The vessel had a synth of its own; it was fighting the Trespassers’ attempts to circumvent its systems every step of the way, but it couldn’t stop them entirely. They clung to the periphery of its network like ticks, sapping vitality and forcing it to scratch at them rather than devote its full attention to the rest of the strike force.
“What is it?” Ekkir said. His head ached. There was a piece of shrapnel stuck just behind his left eye. It had penetrated his skull, but hadn’t reached his brain. The suit’s sealant systems had closed around it, holding it place on the optimistic expectation that medical personnel would be able to remove it without causing severe bleeding or further damage to his face. He didn’t think that that was likely. There were no medics left alive and the nearest doctor was three eight-thousands of kilometers above.

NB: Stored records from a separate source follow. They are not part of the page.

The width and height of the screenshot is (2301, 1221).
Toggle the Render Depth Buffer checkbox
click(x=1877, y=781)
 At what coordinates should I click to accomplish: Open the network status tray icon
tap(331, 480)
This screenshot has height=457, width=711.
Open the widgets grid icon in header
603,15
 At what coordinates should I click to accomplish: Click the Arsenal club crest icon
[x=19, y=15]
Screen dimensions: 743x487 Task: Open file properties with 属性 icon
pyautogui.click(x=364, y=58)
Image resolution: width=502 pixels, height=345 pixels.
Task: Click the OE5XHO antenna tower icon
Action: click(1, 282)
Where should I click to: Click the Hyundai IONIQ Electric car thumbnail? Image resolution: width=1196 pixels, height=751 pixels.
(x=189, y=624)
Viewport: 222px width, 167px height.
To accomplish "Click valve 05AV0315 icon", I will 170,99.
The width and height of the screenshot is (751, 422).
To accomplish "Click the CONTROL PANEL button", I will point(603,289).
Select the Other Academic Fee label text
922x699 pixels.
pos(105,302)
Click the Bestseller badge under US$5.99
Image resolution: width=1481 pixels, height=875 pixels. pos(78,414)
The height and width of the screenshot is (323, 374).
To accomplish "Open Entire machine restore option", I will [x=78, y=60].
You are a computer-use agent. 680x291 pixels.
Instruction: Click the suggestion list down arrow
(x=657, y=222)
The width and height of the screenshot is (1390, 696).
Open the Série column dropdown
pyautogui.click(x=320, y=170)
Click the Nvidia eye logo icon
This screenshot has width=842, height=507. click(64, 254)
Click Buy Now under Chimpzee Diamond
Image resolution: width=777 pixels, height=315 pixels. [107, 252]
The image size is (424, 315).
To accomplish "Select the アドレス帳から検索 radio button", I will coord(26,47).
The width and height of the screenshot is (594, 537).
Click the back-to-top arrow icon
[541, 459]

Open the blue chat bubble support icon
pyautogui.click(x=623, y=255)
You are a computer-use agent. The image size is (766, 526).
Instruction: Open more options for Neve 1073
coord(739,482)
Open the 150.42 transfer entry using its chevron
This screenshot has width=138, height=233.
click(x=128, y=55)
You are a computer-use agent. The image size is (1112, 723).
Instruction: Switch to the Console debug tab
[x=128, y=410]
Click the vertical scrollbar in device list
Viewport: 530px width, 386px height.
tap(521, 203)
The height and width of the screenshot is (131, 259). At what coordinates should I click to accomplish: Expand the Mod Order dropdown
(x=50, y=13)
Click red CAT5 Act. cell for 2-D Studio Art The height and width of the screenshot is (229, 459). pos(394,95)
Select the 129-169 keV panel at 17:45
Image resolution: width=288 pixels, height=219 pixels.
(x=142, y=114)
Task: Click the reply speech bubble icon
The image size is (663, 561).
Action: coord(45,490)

“Additional hostile firewalls have been breached. I do not have access to this vessel’s reactor controls, but I have accessed their schematics. Please advise.” The engineers had shut down the computers in this section to prevent any soft sabotage of the reactor or the vessel’s power systems.
A cold, ugly lump crystallized inside Ekkir’s stomach as he looked at the data the Trespasser showed him. He wasn’t an engineer, but he had spent almost five eight-years serving aboard Pride units and he’d fought within Meer-Ulson vessels as well. There were aspects of Calnian and Meer-Ulson design that he’d become familiar with, if not fully understand.
He knew what the alien vessels looked like inside, what their engineering sections were like. That experience was why he was here. It was why, the deeper they’d fought into the sleeper hive’s engineering decks, the more uneasy he’d become. This wasn’t a standard layout. He’d never been aboard a hive vessel before, but it shouldn’t have been this different. The technology and architecture were all undeniably Meer-Ulson, but the arrangement of it, the layouts all triggered a sense of familiarity in him. Now he knew why that was, and that realization turned his flesh to ice.